Por fim, se você usou fentanil e percebeu que está "exagerando" (tontura extrema, dificuldade para se manter consciente), procure ajuda imediatamente . Ligue para si mesmo ou conte a alguém próximo o que está acontecendo. Não tenha medo de procurar ajuda médica. Muitos estados têm leis que protegem quem liga e relata uma overdose. Lembre-se: a prioridade é a sobrevivência . Haverá tempo para buscar ajuda para o vício, mas primeiro, precisamos evitar que esse estado zumbi se transforme em uma tragédia.
Reflexão sobre a crise do fentanil e seus danos à sociedade
As cenas de pessoas dobradas como zumbis são apenas a ponta do iceberg da crise do fentanil . Por trás de cada vídeo viral, há uma realidade dolorosa: milhares de vidas à beira da morte devido a uma substância 50 vezes mais potente que a heroína. Nos Estados Unidos, estima-se que quase 200 pessoas morram todos os dias de overdose de fentanil. Uma taxa assustadora, equivalente a um avião cheio de passageiros caindo a cada 24 horas. Dois terços das mais de 100.000 mortes por overdose registradas em 2021 foram atribuídas a opioides sintéticos como o fentanil.
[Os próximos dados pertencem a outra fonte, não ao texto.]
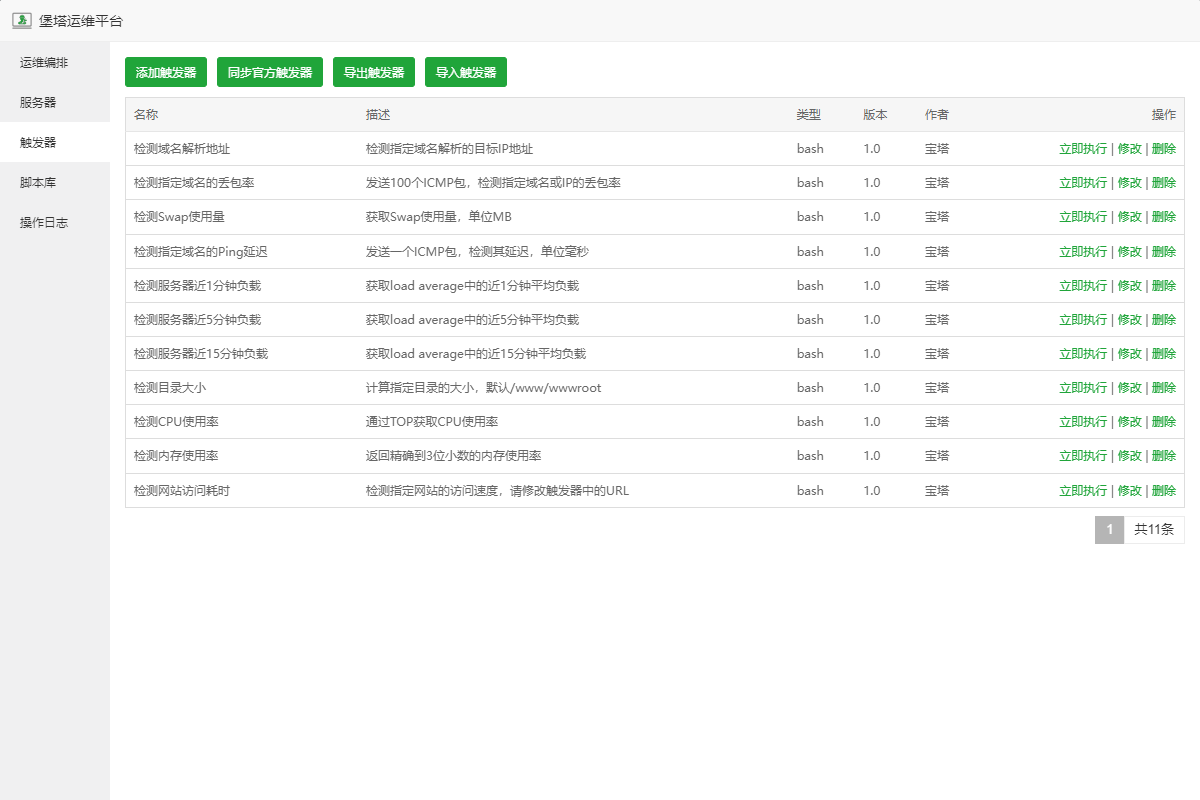Click the 添加触发器 button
E o problema não se limita aos EUA: essa "pandemia de opioides" está se espalhando pelo mundo, da América do Norte à Europa.
O impacto social é devastador. Comunidades inteiras sofrem com a perda de jovens, pais, amigos e vizinhos. Os sistemas de saúde e serviços sociais estão sobrecarregados, respondendo a emergências e tratando vícios e suas consequências. As ruas de algumas cidades icônicas, como Los Angeles, Filadélfia e Nova York, exibem a imagem sombria de pessoas vivendo um pesadelo em plena luz do dia, encurvadas sob pontes ou nas calçadas. Por trás de cada "zumbi" há um ser humano cuja vida foi tomada como refém pelo vício. Muitos deles também enfrentam pobreza e doenças mentais, criando um círculo vicioso difícil de quebrar.
A presença de fentanil adulterado com xilazina agrava ainda mais a situação. Não só intensifica essas posições inconscientes, como também causa lesões horríveis no corpo (feridas que podem levar a amputações) e não responde à naloxona em termos de depressão respiratória. De acordo com a DEA, aproximadamente 66% das mortes recentes por overdose nos EUA envolvem essa combinação letal de fentanil e xilazina. É uma tempestade perfeita de drogas que está ceifando vidas a um ritmo alarmante.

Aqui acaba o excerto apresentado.